Others I knew had been shot sans vest, including most of the people I met undercover and even several of my coworkers on the force. Each of them reported varying degrees of pain and of blood and of panic. None of their stories prepared me for what it actually felt like.

As I fell, my first thought was not of the pain. It wasn't of the jolt that slammed through my upper body, nor was it of the impending ground. My first thought was Daisy. I spotted the sniper in the open window of the adjacent building barely a millisecond before the glass shattered, and all I feared for was her safety. Only when I was laying there, with a white hot pain burning through my shoulder and a small stream of warm blood pooling around me, did I even begin to register the danger this posed to me.

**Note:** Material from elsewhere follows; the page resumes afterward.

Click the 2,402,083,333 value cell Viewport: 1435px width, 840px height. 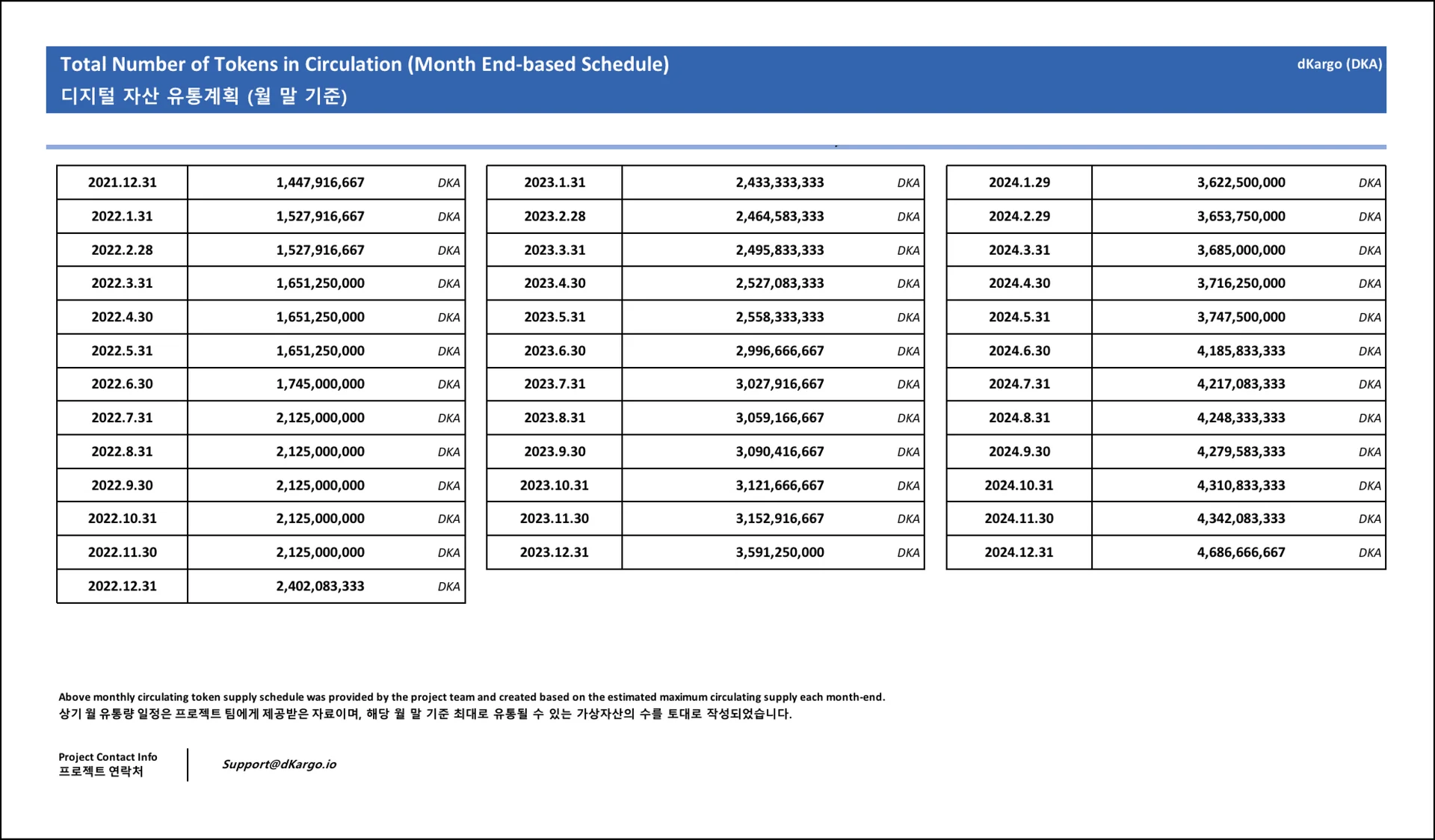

Another plane of glass exploded. I didn't blink when the shards rained down around me. Mostly, it was because I didn't have enough space in my head to process it. Both my concern for Daisy and the agony in my shoulder battled for my sole attention. Is Daisy OK? Am I OK? She's dead. I'm dying. Oh, God, I'm dying.

I was frozen.

"Riley?"

Blonde hair and rosy cheeks intercepted my view of the ceiling, and for a second my relief at seeing Daisy's face soothed my pain. Or at least distracted me from it. She studied my wound with a furrowed brow, but when her gentle fingers peeled my shirt away to get a better look, she nodded in a manner that suggested maybe it wasn't as bad as it felt. Another bullet shot through the window and Daisy shielded me with her body.

"Riley, we need to move," Daisy spoke urgently, but she didn't sound scared. "Where's your gun?"

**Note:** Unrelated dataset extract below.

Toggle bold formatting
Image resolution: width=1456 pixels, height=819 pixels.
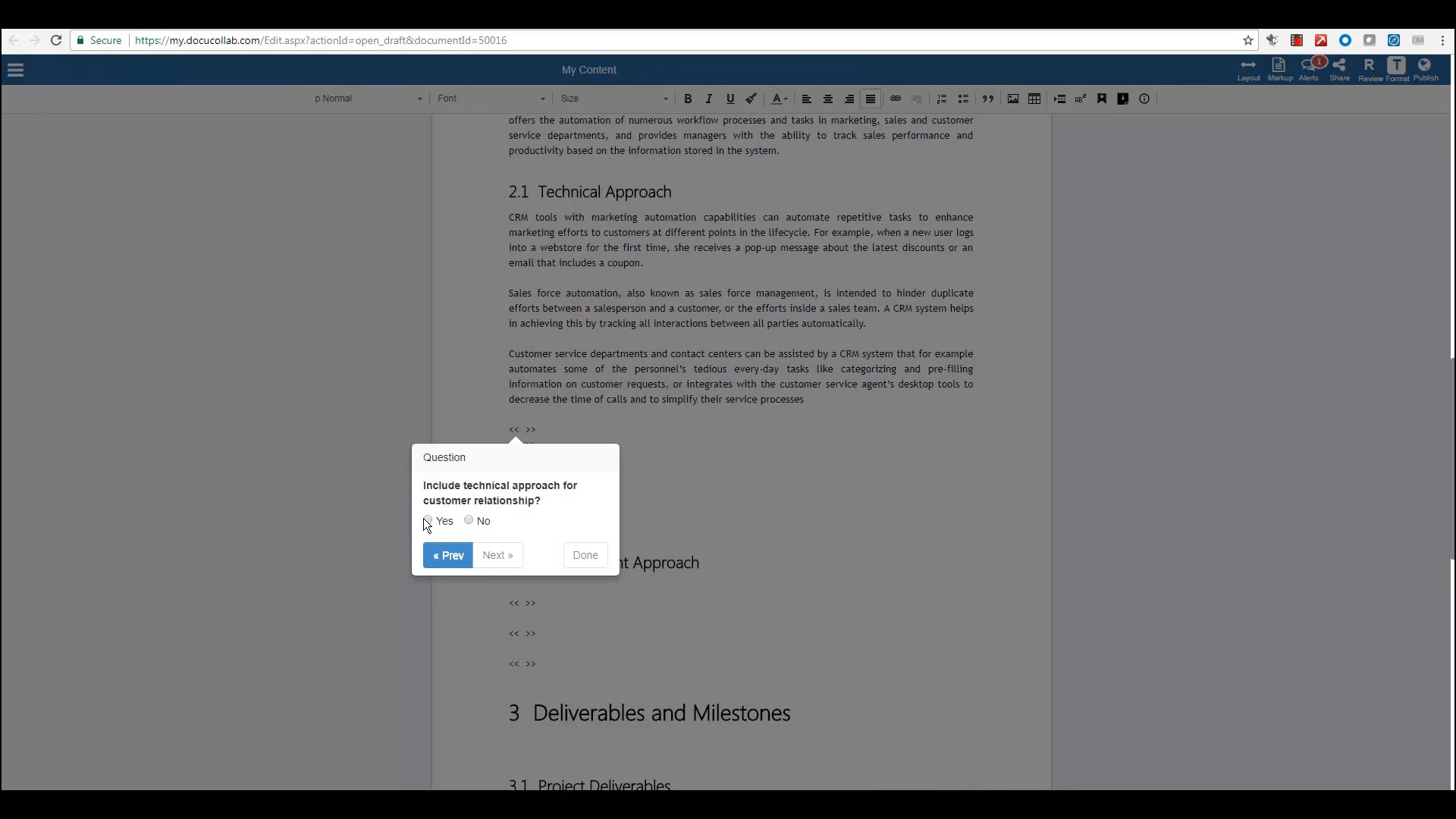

"No gun," My voice came out fainter than expected, and I found it difficult to form proper sentences. Too much was going through my head all at once and, without warning, I started to burn up impossibly fast. Was that normal? I wasn't sure that was normal. "I'm hot, Daisy."

"What do you mean 'no gun'?" Daisy was in the process of folding up the outer shirt I hadn't realised she'd removed. She pressed it against my shoulder and I groaned through gritted teeth. "Where's your gun, Riley? Your service weapon?"

"Suspended," I just about managed to mutter. My gun and badge had both been taken when Watts sent me on leave. "I'm burning."

"You're burning?" Daisy pressed a cool hand against my skin and frowned. I watched her curse under her breath and then glance uncertainly in the direction of her bedroom. Something was happening behind her eyes; an internal debate. I wondered why she wasn't freaking out, and then I wondered if she really was freaking out but she was hiding it for me. I wondered if we were both going to die there. Daisy looked down at me. "We need to make a run for it. Can you move?"